Substance over sizzle. I make no promises about the cadence of this email. I do promise it will be worth your time and mine. -Dave
Here Come the Catch-all Drawers
Cor pricked your thumb, Oura’s on your finger, Biostrap is on our wrist, Walkbeat is on your ankle, there’s a Garmin across your chest, Levels around your bicep, and you’re blowing into a Lumen at breakfast in a sweaty t-shirt manufactured using Organic Robotics Light Lace after your Peloton ride. Now what? You have a $hitload of siloed data. Say hello to the catch-all drawers, the natural evolution to manage the proliferation of human performance data capture tools. Span and TryTerra are your early clubhouse leaders, although the companies differ and, not surprisingly, collaborate given the respective differences in their business models. What’s next? Piping your wearable data securely through Stel so it’s elegantly affixed to your Cerner-controlled health record. *insert applause here*
‘Cause if I was him, I would have married Kate and Ashley…
Earlier this month, the Air Force pulled two F-16s from the boneyard, beginning its multi-year journey to build a digital twin of the Viper. A digital twin is a virtual representation that serves as a real-time digital counterpart of a physical object or process. The keyword here is real-time. That means there is a connection between the physical world (the thing) and the virtual world (the digital twin). Prediction: the company that builds the digital twin of your body wins the 21st Century. (The Merge)
When your IPO is the only thing that isn’t broken…
iFIT Health & Fitness, a Logan, Ut.-based exercise equipment manufacturer best known for their clunky machines engulfing recreation rooms inside your neighborhood Sunrise Senior Living retirement community, plans to raise up to $646 million in an offering of 31 million shares priced between $18 and $21 per share. The company posted $851.7 million in revenue in 2020 and a net loss of $98.5 million. Apparently, selling machines in constant need of repair isn’t a profitable business plan.
Pop-quiz for U.S. taxpayers…
What do you get when you disqualify every U.S.-based software company founded after 2014 (for lack of a 5-year track record as ‘19), including every Y-Combinator alum, from supporting the U.S. Army on a 9-figure software initiative? The answer is Booz Allen Hamilton (BAH), a paragon of incompetence, was awarded a $152,000,000 contract to build the U.S. Army’s Accessions Information Environment (link), a software platform whose ROI might be the mitigation of the Army’s attrition at Basic Combat Training (BCT) which is currently running at $1.76B annually (yep, ~22,000 Army recruits can’t finish 2 weeks of classwork and 8 weeks of physical activity).
The Moneyball-ization of the battlefield is the biggest economic opportunity of the next decade, yet the Army’s procurement process is over-indexed to abacus-wielding dinosaurs.

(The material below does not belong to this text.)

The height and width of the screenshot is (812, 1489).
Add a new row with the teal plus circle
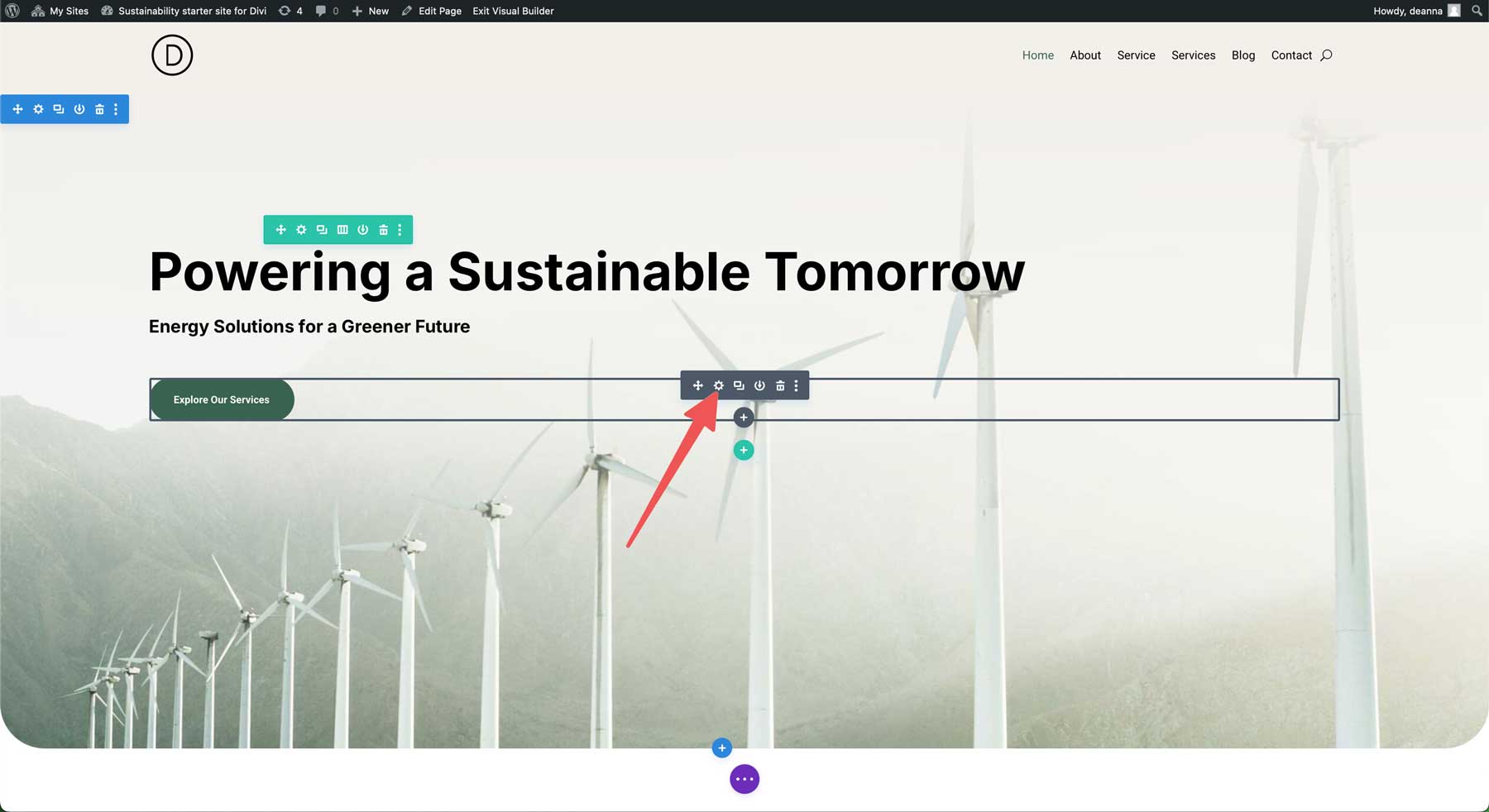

Further, 2+ years after awarding the contract to BAH, the Army has no product, nor is there a requirement to harness the brilliance of Fred Brooks’ seminal text about software development originally published in 1975. Can we get a refund?

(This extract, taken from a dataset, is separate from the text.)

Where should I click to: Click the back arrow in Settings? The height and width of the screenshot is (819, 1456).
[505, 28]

Make Me Feel Smarter, Dave…
If you haven’t read Battlegrounds by H.R. McMaster, do it now.
Jocko’s Boss…
Former Acting Director of National Intelligence and Commander of Naval Special Warfare Vice Admiral Joe Maguire Joins Orchestra Macrosystems Advisory Board. (link).
H/T’s to these folks…
Not since the signing of the Declaration of Independence has there been a more competent, courageous, and civic-minded group of people than those who competed in The D10. This week’s evidence includes…
CJ Costabile helped the Chaos lacrosse club capture the Premier Lacrosse League’s 2021 Championship (link). Costabile also led Duke University to an NCAA lacrosse title in 2010 and debuted at The D10 in 2019.
Congratulations to Will Jenkins, co-founder of MoLo Solutions and also an alumnus of The D10 Chicago, for selling his company to ArcBest for a cool $235M+ (link).